Microsoft's Midori operating system is still alive (and seemingly well)

It looks like Microsoft is continuing to incubate its stealth Midori operating system project. On September 18, a thinly-veiled Midori reference appeared on a blog of one of its team members who noted that the OS incubation project on which he works is actively hiring.
Written by Mary Jo Foley, Senior Contributing Editor

It's been eerily quiet on the Microsoft Midori front -- at least since March of this year when Jonathan Shapiro quit the stealth Microsoft operating system project and left the company.

Shapiro hasn't been willing/able to comment on why he left. And Microsoft execs have continued to refuse to acknowledge much about Midori other than yes, there was a codename for an operating system incubation project by that name.

I've gotten more than a few reader queries about Midori. Did Microsoft quietly kill the effort? If not, what's the latest about it?

On September 18, a thinly-veiled Midori reference appeared on a blog of one of its team members, Joe Duffy (who identifies himself as "principal architect on an OS incubation project at Microsoft").

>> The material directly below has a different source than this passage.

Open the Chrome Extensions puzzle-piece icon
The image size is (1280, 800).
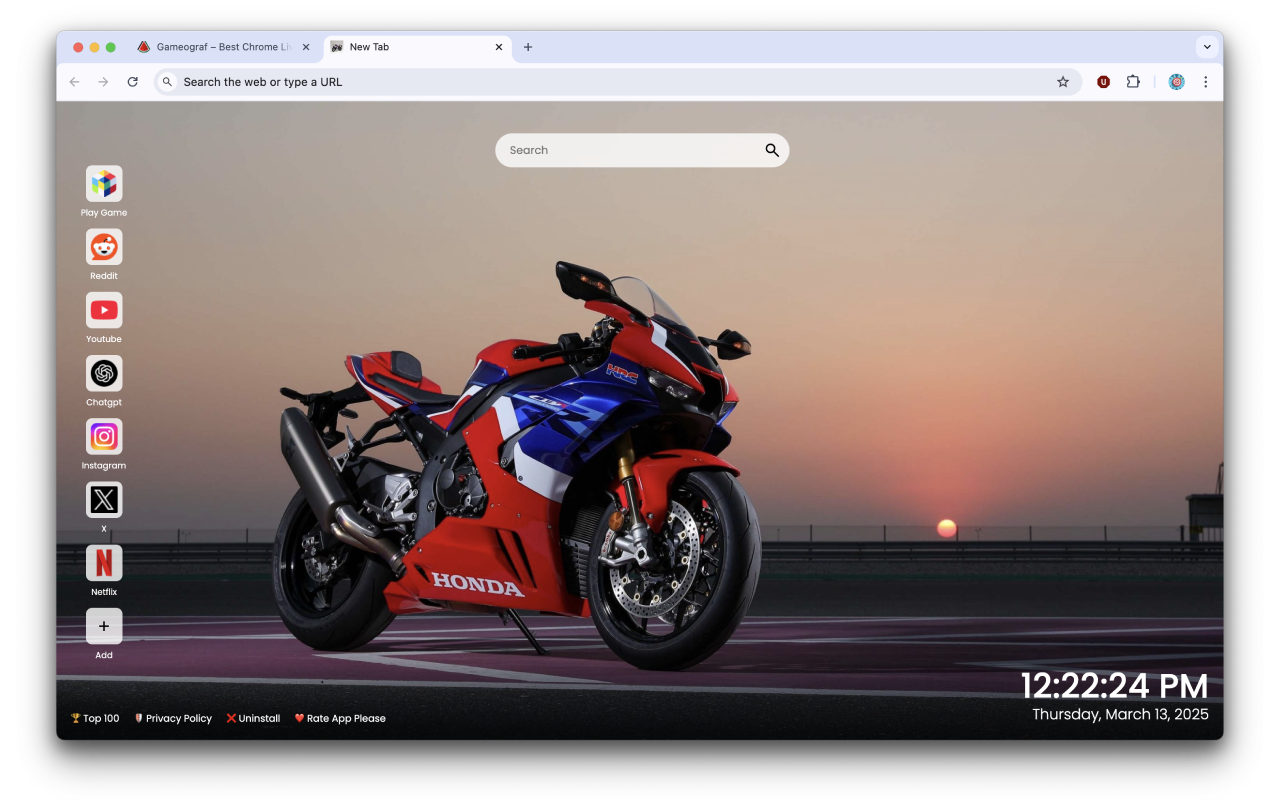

Entitled "We are hiring," Duffy's post begins:

"I have several positions open on my team here at Microsoft.

"My team's responsibility spans multiple aspects of a new operating system’s programming model. The three main areas are concurrency, languages, and frameworks. When I say concurrency, I mean things like asynchrony and message passing, data and task parallelism, distributed parallelism, runtime scheduling and resource management, and heterogeneity and GPGPU. When I say languages, I mean type systems, mostly-functional programming, verified safe concurrency, and both front- and back-end compilation. And when I say frameworks, I mean virtually anything you could imagine wanting out of a platform framework: all things XML, data interoperability (database, web services, etc.), collections, transactions, multimaster synchronization, and even low level things, like regex, numerics, and globalization."

I realize there is no mention in Duffy's post of Midori, or even Singularity, the Microsoft Research operating system project (which was the original inspiration and foundation for Midori). But past leaks about Midori have indicated that the operating system is focused on bringing concurrency, distributed computing and parallelism to the fore.

(Duffy, by the way, was Lead Developer and Architect for Parallel Extensions to .NET. and author of the book Concurrent Programming on Windows.)

There are no new hints about how close Midori is to debut or any new insights as to how Microsoft is planning to position it if and when it does go public. But at least it seems Midori hasn't fallen prey to the cost-cutting ax, at least for now....

(Thanks to reader Vincent-Philippe Lauzon for the pointer to Duffy's post.)